┏━━
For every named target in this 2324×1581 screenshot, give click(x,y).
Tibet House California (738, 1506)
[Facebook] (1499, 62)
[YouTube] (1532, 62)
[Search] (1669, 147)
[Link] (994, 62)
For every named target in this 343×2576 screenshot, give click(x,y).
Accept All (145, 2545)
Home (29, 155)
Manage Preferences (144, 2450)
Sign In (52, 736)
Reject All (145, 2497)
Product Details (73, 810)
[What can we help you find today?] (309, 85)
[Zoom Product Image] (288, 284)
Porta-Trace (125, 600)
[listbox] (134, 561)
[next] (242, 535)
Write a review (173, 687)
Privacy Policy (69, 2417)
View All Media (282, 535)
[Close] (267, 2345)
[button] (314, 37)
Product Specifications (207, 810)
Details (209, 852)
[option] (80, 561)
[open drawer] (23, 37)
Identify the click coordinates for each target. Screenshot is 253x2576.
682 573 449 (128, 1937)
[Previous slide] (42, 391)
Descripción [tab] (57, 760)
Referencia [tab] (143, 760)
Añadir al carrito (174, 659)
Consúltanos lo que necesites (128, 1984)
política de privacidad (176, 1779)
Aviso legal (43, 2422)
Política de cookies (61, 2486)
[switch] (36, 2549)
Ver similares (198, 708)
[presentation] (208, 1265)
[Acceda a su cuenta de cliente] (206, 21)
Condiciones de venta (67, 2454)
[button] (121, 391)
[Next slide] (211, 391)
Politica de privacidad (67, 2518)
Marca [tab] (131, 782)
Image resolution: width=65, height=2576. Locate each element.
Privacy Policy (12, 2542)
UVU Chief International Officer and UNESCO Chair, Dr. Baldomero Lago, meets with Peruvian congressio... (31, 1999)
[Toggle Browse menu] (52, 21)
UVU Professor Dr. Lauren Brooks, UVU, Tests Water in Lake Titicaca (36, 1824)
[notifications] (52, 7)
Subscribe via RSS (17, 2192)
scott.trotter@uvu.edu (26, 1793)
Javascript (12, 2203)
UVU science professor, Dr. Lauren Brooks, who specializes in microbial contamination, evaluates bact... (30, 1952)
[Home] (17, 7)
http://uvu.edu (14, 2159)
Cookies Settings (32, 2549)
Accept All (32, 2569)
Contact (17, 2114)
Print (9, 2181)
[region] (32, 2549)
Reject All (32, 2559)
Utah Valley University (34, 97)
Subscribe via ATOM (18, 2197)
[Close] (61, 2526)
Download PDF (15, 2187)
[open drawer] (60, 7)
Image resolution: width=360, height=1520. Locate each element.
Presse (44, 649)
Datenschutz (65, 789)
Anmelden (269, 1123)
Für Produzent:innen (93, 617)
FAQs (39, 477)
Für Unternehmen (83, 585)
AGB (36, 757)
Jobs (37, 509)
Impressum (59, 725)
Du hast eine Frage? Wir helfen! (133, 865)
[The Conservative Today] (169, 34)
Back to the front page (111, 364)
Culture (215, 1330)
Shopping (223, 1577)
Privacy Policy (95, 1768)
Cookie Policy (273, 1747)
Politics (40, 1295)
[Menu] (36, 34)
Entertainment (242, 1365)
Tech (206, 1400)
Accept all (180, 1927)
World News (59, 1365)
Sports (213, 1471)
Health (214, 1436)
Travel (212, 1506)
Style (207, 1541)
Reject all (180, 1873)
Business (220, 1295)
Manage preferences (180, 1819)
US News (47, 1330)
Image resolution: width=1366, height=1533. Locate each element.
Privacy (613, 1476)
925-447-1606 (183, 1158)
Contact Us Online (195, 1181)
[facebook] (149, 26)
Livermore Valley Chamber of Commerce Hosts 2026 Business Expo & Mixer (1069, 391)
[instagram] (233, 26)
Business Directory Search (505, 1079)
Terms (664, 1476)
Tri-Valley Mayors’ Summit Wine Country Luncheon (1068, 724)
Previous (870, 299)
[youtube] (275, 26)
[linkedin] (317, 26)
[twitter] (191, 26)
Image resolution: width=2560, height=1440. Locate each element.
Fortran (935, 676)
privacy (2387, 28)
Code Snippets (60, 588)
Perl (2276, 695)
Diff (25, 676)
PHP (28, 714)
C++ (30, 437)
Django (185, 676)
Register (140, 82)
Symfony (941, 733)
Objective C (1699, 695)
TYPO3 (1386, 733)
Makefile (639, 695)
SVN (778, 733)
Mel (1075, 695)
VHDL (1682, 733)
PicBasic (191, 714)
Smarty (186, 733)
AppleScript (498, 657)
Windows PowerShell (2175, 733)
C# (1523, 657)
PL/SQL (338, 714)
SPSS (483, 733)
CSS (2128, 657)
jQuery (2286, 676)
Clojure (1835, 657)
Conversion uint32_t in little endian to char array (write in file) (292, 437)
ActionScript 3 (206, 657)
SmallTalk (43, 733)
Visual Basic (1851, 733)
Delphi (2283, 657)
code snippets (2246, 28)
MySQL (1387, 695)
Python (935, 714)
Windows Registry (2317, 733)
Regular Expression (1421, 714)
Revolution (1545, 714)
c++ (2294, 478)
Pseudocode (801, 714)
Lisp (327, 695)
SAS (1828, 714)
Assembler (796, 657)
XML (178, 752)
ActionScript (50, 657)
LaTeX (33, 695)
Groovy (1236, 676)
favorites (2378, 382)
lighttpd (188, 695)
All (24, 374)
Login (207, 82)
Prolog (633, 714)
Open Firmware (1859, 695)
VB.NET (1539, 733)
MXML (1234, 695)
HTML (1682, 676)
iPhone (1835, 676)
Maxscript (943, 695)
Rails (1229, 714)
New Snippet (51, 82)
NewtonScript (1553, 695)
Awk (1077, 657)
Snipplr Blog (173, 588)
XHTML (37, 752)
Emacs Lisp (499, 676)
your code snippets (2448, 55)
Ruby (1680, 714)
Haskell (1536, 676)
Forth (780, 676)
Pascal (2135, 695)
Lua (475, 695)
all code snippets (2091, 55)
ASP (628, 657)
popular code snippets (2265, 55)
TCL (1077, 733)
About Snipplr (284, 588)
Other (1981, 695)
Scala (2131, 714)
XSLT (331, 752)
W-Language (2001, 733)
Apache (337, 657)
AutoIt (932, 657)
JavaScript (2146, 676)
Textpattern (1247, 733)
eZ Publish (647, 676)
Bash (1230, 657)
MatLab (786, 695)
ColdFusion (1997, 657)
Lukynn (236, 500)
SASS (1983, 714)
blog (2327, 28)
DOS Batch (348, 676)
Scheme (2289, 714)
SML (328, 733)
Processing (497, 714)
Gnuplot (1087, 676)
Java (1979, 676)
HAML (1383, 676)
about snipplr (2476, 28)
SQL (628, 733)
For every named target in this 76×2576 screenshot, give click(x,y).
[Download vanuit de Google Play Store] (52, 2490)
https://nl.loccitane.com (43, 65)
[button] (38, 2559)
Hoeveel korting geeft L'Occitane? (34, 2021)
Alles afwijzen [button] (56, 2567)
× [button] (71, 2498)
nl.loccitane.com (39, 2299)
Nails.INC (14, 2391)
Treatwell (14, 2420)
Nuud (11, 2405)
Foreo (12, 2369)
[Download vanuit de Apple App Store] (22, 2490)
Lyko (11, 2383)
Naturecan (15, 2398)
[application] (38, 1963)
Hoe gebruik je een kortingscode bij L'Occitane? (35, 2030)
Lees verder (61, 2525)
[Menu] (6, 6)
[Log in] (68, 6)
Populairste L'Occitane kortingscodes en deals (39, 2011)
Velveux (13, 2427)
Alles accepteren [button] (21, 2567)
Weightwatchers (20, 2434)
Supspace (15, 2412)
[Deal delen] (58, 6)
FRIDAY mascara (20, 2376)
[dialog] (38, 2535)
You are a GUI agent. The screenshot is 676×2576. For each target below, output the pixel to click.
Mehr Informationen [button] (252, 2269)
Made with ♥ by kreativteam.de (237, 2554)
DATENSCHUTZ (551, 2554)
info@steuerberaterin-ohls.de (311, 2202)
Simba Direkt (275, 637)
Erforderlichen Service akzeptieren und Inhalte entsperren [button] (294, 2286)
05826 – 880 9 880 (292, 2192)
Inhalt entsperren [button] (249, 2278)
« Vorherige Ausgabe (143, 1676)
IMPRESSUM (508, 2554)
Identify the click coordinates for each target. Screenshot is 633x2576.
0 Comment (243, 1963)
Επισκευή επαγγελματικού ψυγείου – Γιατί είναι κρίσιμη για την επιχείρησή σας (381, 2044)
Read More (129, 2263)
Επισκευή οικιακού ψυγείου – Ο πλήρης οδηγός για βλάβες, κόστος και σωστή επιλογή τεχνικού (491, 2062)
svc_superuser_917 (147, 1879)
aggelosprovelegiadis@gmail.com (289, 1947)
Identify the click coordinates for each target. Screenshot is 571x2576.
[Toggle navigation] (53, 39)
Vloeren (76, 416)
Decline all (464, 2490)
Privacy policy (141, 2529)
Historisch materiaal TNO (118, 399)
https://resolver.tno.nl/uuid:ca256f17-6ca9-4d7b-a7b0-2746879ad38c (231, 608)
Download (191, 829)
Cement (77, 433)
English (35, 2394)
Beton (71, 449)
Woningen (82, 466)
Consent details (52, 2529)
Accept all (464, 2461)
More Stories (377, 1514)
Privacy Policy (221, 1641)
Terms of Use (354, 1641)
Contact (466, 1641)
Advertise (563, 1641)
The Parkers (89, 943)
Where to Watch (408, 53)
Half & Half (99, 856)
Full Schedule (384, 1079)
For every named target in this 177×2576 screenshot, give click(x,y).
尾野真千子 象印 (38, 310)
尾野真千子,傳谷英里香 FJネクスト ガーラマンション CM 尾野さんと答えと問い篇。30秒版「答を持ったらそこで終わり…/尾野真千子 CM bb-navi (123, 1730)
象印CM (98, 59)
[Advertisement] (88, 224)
┗━━
→ **Exercise goal**
Lines from the top of the data above through the line containing "Screenshot is 253x2576." must be repeated exactly. All other lines stay out.

→ **Result of this task**
For every named target in this 2324×1581 screenshot, give click(x,y).
Tibet House California (738, 1506)
[Facebook] (1499, 62)
[YouTube] (1532, 62)
[Search] (1669, 147)
[Link] (994, 62)
For every named target in this 343×2576 screenshot, give click(x,y).
Accept All (145, 2545)
Home (29, 155)
Manage Preferences (144, 2450)
Sign In (52, 736)
Reject All (145, 2497)
Product Details (73, 810)
[What can we help you find today?] (309, 85)
[Zoom Product Image] (288, 284)
Porta-Trace (125, 600)
[listbox] (134, 561)
[next] (242, 535)
Write a review (173, 687)
Privacy Policy (69, 2417)
View All Media (282, 535)
[Close] (267, 2345)
[button] (314, 37)
Product Specifications (207, 810)
Details (209, 852)
[option] (80, 561)
[open drawer] (23, 37)
Identify the click coordinates for each target. Screenshot is 253x2576.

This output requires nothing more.